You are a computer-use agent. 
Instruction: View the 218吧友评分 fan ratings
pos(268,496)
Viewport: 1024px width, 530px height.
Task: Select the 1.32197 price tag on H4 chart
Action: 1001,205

··········

● **WHAT IS NEEDED**: Set down every line of the entries above again, unchanged and in the same order.

● **FULL OUTPUT**:
You are a computer-use agent. 
Instruction: View the 218吧友评分 fan ratings
pos(268,496)
Viewport: 1024px width, 530px height.
Task: Select the 1.32197 price tag on H4 chart
Action: 1001,205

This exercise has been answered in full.